The author, political adviser and former White House communications director shares what she has learned over the course of her career and how women can begin to break free from existing power systems.

This morning, I managed to be late for a television hit I was doing from my own living room. I fell prey to the compulsion women often feel to keep working – answer one more email, take one more call, as if all the validation we seek in life will be ours if we complete that one final task.

No matter how hard we work, we feel compelled to do more. It’s a compulsion no woman should ever buy into, but I understand why so many of us do. It mirrors our professional life experience – no matter what we do, we feel it’s never enough.

I have always had great male mentors and colleagues who were very supportive of me and other women. They certainly did not seek to stand in the way of women’s advancement. Still, I and millions of other women have struggled to rise as fast as our male counterparts. One hundred years after women won the right to vote, we continue to live in a world where women are consistently undervalued and the vast majority of positions of power are still held by held by men.

The lack of evident sexism at play can have a perverse impact on our self-esteem. “No one is deliberately trying to hold me back,” women seem to intuit, “therefore, I must be doing something wrong.” We are not. We have simply gone as far as we can playing by the old rules of what women need to do to succeed in a man’s world.

Despite all we have done to fit in, we are still operating under power systems that were built long ago by men, for men, to accommodate them and to value their efforts over the efforts of women. It is time to declare our independence from these systems, reject the corrosive lessons we have internalized that hold women back, and forge a new path of our own making. Here are three places to start:

1) Refuse to believe that women are in competition for a limited amount of success.

We have to fully reject the notion that the professional advancement of women is a zero-sum game, or we will make it true because, like most false beliefs, it is self-perpetuating. Believing only a few women can thrive is buying into the notion that women are merely visitors in a man’s world.

The reality is that our individual success is linked to the success of other women and real sustained progress for each of us is dependent upon other women also being valued and succeeding. Support other women. They are not your competitors; they are your support system.
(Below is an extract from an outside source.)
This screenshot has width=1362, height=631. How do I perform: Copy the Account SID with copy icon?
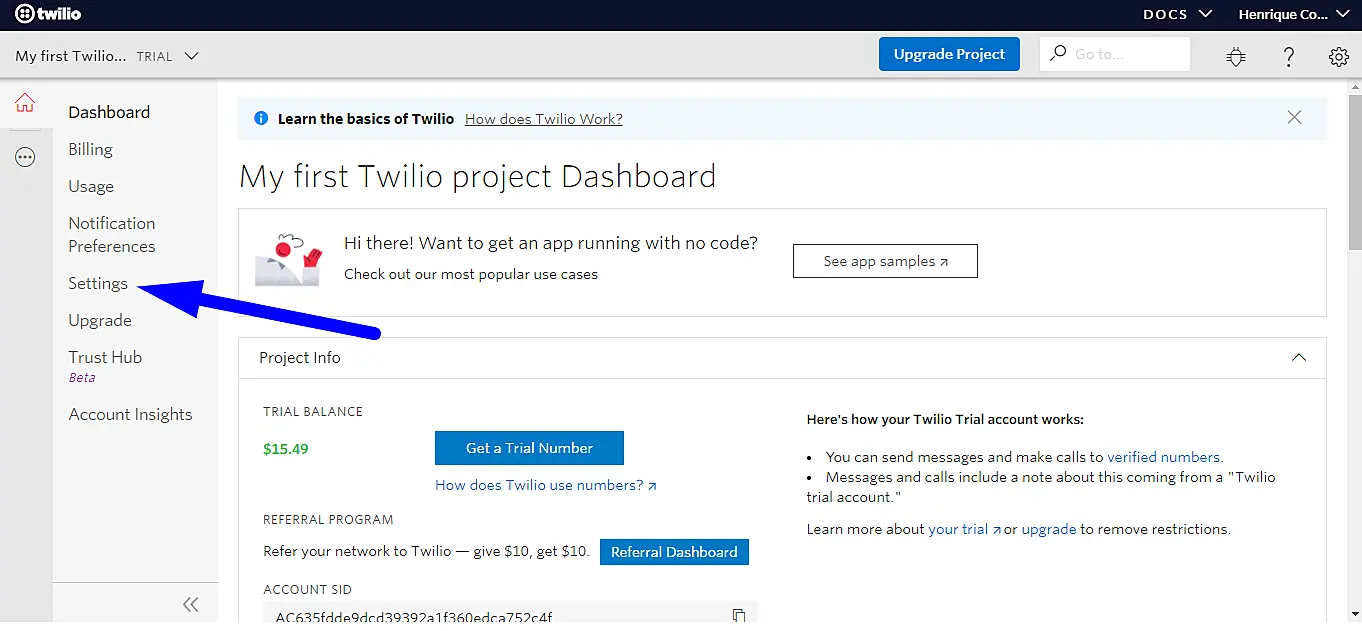click(x=739, y=616)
2) Do not settle for less than you are worth.

Women make the world run, but men still run the world and consistently earn more money than women while doing it. Like a lot of women, I have struggled to effectively advocate for myself and be paid what I am worth.

It’s no wonder why. Every day women are sent messages from the music we hear on the radio, to the sports we watch on television, to the men we elect as leaders, that we are not as interesting or as valuable as men.

That belief is another vestige of a man’s world we have to leave behind. Women must insist on being paid what we are worth. If we do not, we will continue to devalue the work of all women.

3) Hold on to what makes you better, let go of what holds you back.

I have often worked harder than my male colleagues and adapted my own behavior to try and fit into their world. As a result, I have become very astute and resourceful. I have developed high standards for myself and I am not going to lower them now.

Men are just going to have to try and keep up. What I have learned to let go of is the doubt I used to hold in my head that made me question my worth and told me that no matter how hard I worked it was never enough.

If I am now so free of these qualms, why did I still fall prey to the compulsion to answer that last email and take that phone call this morning? It was work I wanted to do. The email was from a woman who loved “She Proclaims” and wrote to tell me that she was starting a mother-daughter book club so moms and kids could read it together.

The call was from a woman reporter scrambling to make a deadline for a story about presidential candidate Joe Biden’s running mate. I wanted to help her. The difference is I am no longer chasing some ghost that tells me if I stay on the treadmill, the man’s world will finally value me as it should.

These are my choices that I am making about what I put my effort into, and they reflect the simple belief I hold at my core that women — in all we do and say — are as valuable as men.